◆ Given task 1: From the testcontainers discussion below, list every distinct @-handle of a user mentioned, each once.
◆ Given task 2: For each statement, say whether the testcontainers discussion below supports it, answering yes or no and quoting the deciding words: (a) Switching back to SELECT 1 would bring back #317. (b) The log output behavior showed up once logContainerCmd.withFollowStream(true) was used. (c) The people looking into the problem found the difference in setup that causes it.

START Document excerpt

It might be somehow related to https://github.com/docker-java/docker-java/issues/878, not sure though.
That's not good. Do you think we should revert use of the log-based wait strategy until we can get to the bottom of this?
I would appreciate that - we need to upgrade to testcontainers 1.4.x to make use of the latest java docker api and the TC_DAEMON parameter. Reverting it to use SELECT 1 would remedy this. But the revert would also re-introduce #317, wouldn't it?
Yes it would, but that's not really an error or a problem, more like verbose logging stuff happening. Other LogMessageWaitStrategy based containers wouldn't work either in this setup.
@rnorth
TBH I'm not sure what to do here right now. I was with @gbtec-markusmeier at the weekend, trying to fix the problem, pinpoint it, work around it, but the behavior regarding the log output was actually happening as soon as we've used logContainerCmd.withFollowStream(true).
So I think the problem might be somewhere in docker-java. I think it's interesting, this problem occurs specifically in the work environment of @gbtec-markusmeier and @gbtec-ingogriebsch, we weren't really able to spot the difference in the setup from which this problem might arise. My last idea was, that it might happen somewhere one the network layer, docker-java not being able to stream the logs.
@gbtec-markusmeier
Maybe we can raise an issue regarding the logContainerCmd.withFollowStream(true) problem in docker-java?
@kiview Do you have some news for us? Can we provide 'some' information to help you understanding the problem? Or is the next step to follow your suggestion and raise an issue in docker-java?
@gbtec-ingogriebsch Do you think you can raise a useful issue with enough details in docker-java? If yes this would be great.

END Document excerpt
START Given records

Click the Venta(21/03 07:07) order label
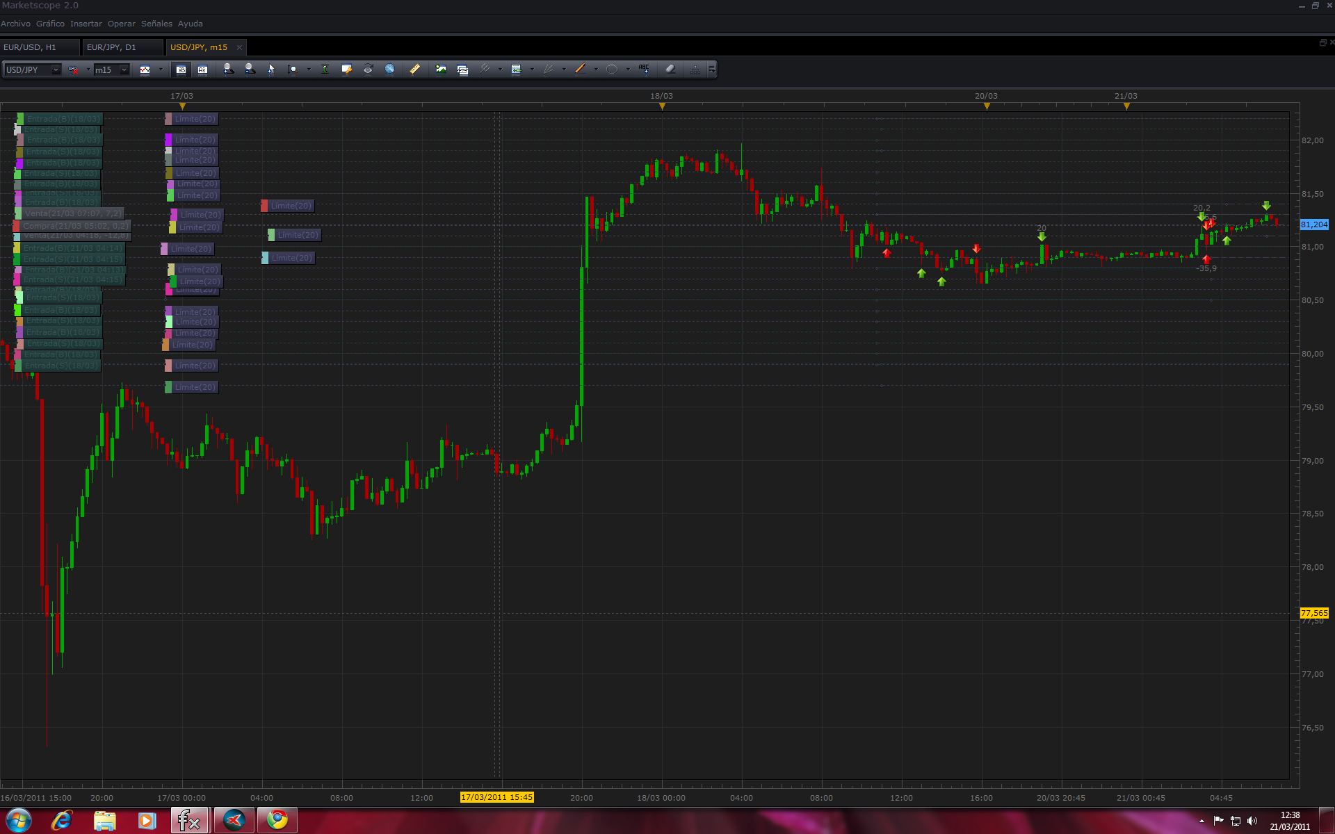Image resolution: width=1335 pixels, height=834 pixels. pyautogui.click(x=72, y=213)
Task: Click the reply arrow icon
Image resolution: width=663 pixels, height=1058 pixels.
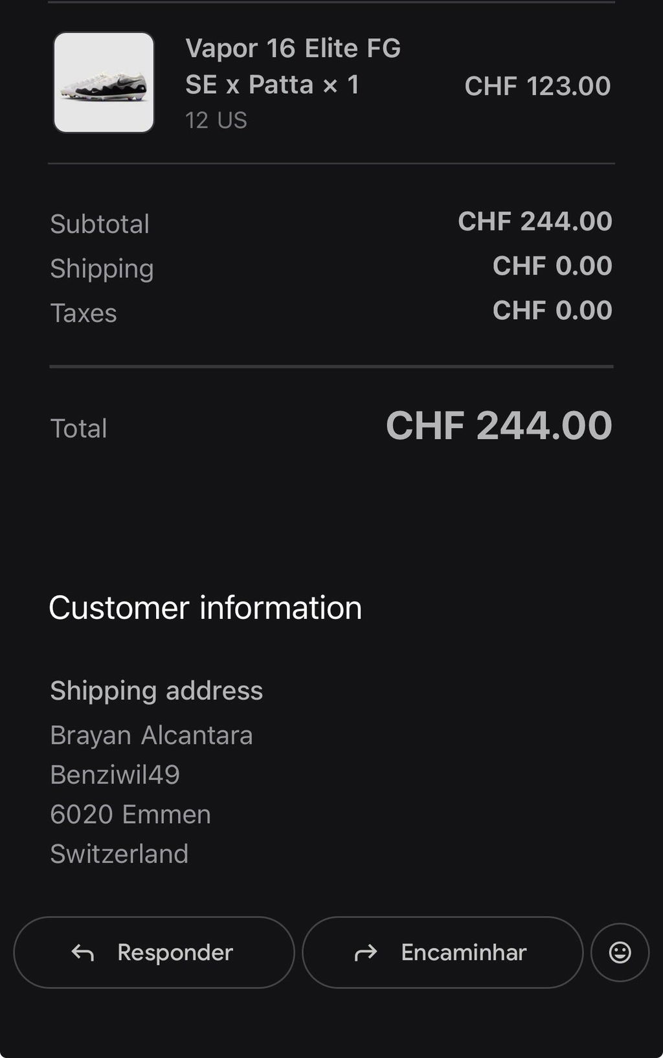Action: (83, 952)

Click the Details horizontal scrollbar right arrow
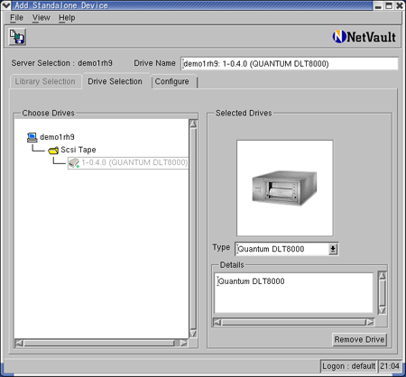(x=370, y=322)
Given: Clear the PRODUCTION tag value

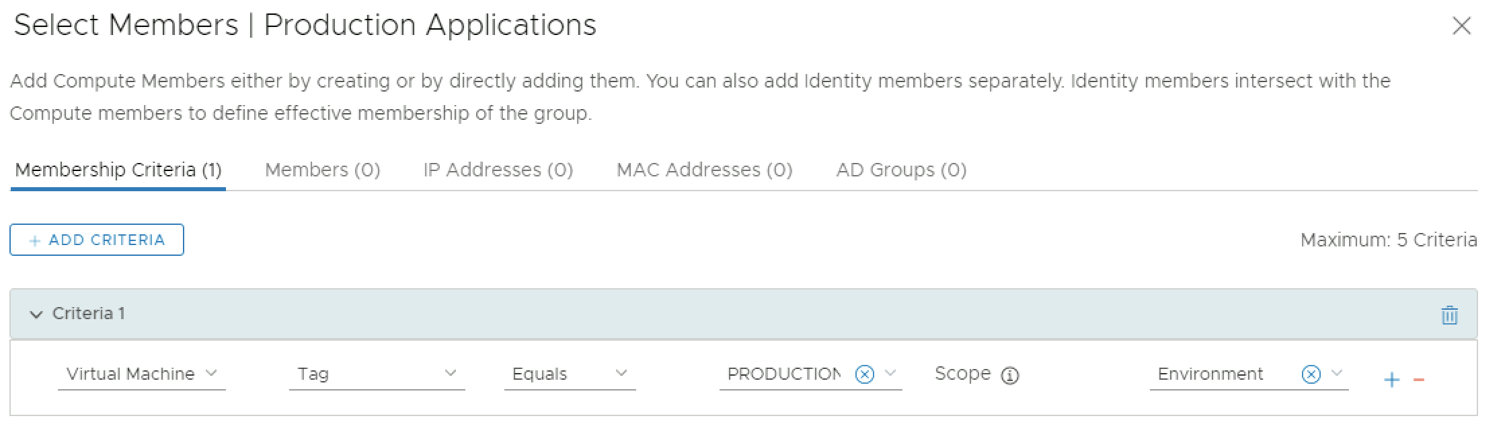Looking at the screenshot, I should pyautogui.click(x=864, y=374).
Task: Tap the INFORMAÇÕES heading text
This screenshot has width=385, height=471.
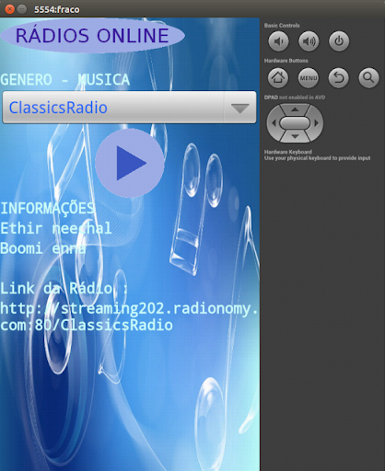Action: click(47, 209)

END Given records

◆ Exercise solution 1:
@rnorth
@gbtec-markusmeier
@gbtec-ingogriebsch
@kiview

◆ Exercise solution 2:
(a) Yes: "Yes it would, but that's not really an error or a problem"
(b) Yes: "the behavior regarding the log output was actually happening as soon as we've used logContainerCmd.withFollowStream(true)"
(c) No: "we weren't really able to spot the difference in the setup from which this problem might arise"